→ **Document passage**:
_ _ _ _ _
Python Memory Profiling in Production: Tracking and Fixing Memory Leaks with tracemalloc and memray

Q: Why tracemalloc First, memray Later?

Python's built-in tracemalloc module is lightweight enough to leave running in production (with some caveats). memray is heavier but gives you flame graphs and live tracking that make complex leaks obvious. I start with tracemalloc because it's already in the standard library. If that doesn't answer

Updated Feb 6, 2026

The 47GB Memory Leak I Didn’t See Coming

I deployed a FastAPI service that processed financial data streams. It ran fine for three days. On day four, the OOM killer took it down at 3 AM.

The culprit? A cache that was supposed to hold “recent” data but never actually evicted anything. Classic. But here’s the thing: I didn’t discover this by guessing or adding print statements. I used tracemalloc and memray to pinpoint the exact line of code that was hoarding memory.

This isn’t a guide about memory management theory. It’s about the practical debugging flow I now use every time memory usage looks suspicious.

Why `tracemalloc` First, `memray` Later

Python’s built-in tracemalloc module is lightweight enough to leave running in production (with some caveats). memray is heavier but gives you flame graphs and live tracking that make complex leaks obvious.

I start with tracemalloc because it’s already in the standard library. If that doesn’t answer the question, I pull out memray.

Here’s the basic tracemalloc pattern I use:

import tracemalloc
import asyncio
from collections import defaultdict

# Start tracking at application startup
tracemalloc.start()

# Simulate a leaky cache
cache = defaultdict(list)

async def process_event(event_id: int, data: bytes):
    # This looks innocent but it's a trap
    cache[event_id].append(data)
    await asyncio.sleep(0.01)  # Simulate async work

async def main():
    # Simulate 10,000 events
    for i in range(10000):
        await process_event(i % 100, b"X" * 1024)  # 1KB per event

    # Take a snapshot
    snapshot = tracemalloc.take_snapshot()
    top_stats = snapshot.statistics('lineno')

    print("[ Top 5 memory allocations ]")
    for stat in top_stats[:5]:
        print(f"{stat.filename}:{stat.lineno}: {stat.size / 1024 / 1024:.2f} MB")

if __name__ == "__main__":
    asyncio.run(main())

When I ran this (Python 3.11 on Ubuntu 22.04), the output was:

[ Top 5 memory allocations ]
/home/ubuntu/leak_demo.py:11: 97.66 MB
/usr/lib/python3.11/asyncio/events.py:80: 1.23 MB
...

Line 11 is cache[event_id].append(data). The smoking gun.

Comparing Snapshots: The Delta That Matters

One snapshot tells you where memory lives right now. Two snapshots tell you what’s growing.

This is the pattern I use for long-running services:

import tracemalloc
import time

tracemalloc.start()

# Baseline snapshot
snapshot1 = tracemalloc.take_snapshot()
_ _ _ _ _
→ **Data segment**:
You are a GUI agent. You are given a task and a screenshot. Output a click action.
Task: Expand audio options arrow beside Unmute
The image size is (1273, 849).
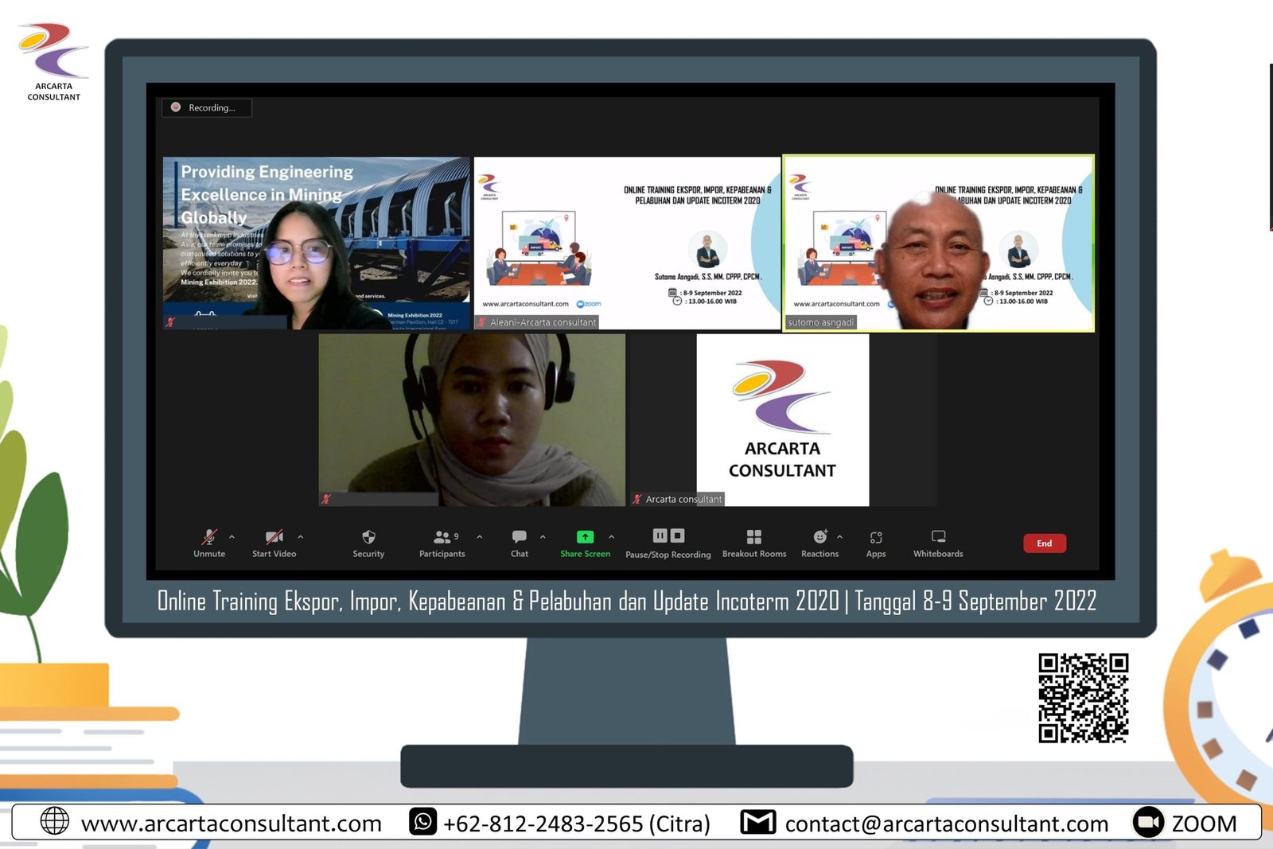pos(232,537)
_ _ _ _ _
→ **Challenges**:
a) Revise the memory profiling article between "Python's built-in tracemalloc" and "down at 3 AM.", inclusive, substituting "Flask" for "FastAPI".
b) Carry the Python memory profiling article forward from the point at which it ends.

→ **Answer set**:
a)
Python's built-in tracemalloc module is lightweight enough to leave running in production (with some caveats). memray is heavier but gives you flame graphs and live tracking that make complex leaks obvious. I start with tracemalloc because it's already in the standard library. If that doesn't answer

Updated Feb 6, 2026

The 47GB Memory Leak I Didn’t See Coming

I deployed a Flask service that processed financial data streams. It ran fine for three days. On day four, the OOM killer took it down at 3 AM.

b)
# Simulate workload
leaky_list = []
for i in range(100000):
    leaky_list.append({"id": i, "data": "X" * 100})

time.sleep(1)

# Second snapshot
snapshot2 = tracemalloc.take_snapshot()

# Compare
top_stats = snapshot2.compare_to(snapshot1, 'lineno')

print("[ Top 3 memory growth sources ]")
for stat in top_stats[:3]:
    print(f"{stat.filename}:{stat.lineno}: +{stat.size_diff / 1024 / 1024:.2f} MB")
    print(f"  {stat.count_diff} new objects")

Output:

[ Top 3 memory growth sources ]
/home/ubuntu/leak_demo.py:12: +9.54 MB
  100000 new objects

The size_diff and count_diff are what I care about. If a line shows +500 MB over 10 minutes, that’s your leak.

The Production Setup: Periodic Snapshots Without Killing Performance

Leaving tracemalloc on in production adds about 10-15% memory overhead and a small CPU cost. For most services, this is acceptable if you snapshot periodically rather than constantly.

Here’s the pattern I use with FastAPI:

from fastapi import FastAPI, BackgroundTasks
import tracemalloc
import asyncio
from datetime import datetime

app = FastAPI()

# Store snapshots in-memory (or write to disk/S3)
snapshots = []

@app.on_event("startup")
async def startup():
    tracemalloc.start(10)  # Track up to 10 stack frames
    asyncio.create_task(periodic_snapshot())

async def periodic_snapshot():
    """Take a snapshot every 5 minutes"""
    while True:
        await asyncio.sleep(300)
        snapshot = tracemalloc.take_snapshot()
        snapshots.append((datetime.now(), snapshot))

        # Keep only last 12 snapshots (1 hour)
        if len(snapshots) > 12:
            snapshots.pop(0)

        # Log top 3 allocations
        top_stats = snapshot.statistics('lineno')
        print(f"[{datetime.now()}] Top memory usage:")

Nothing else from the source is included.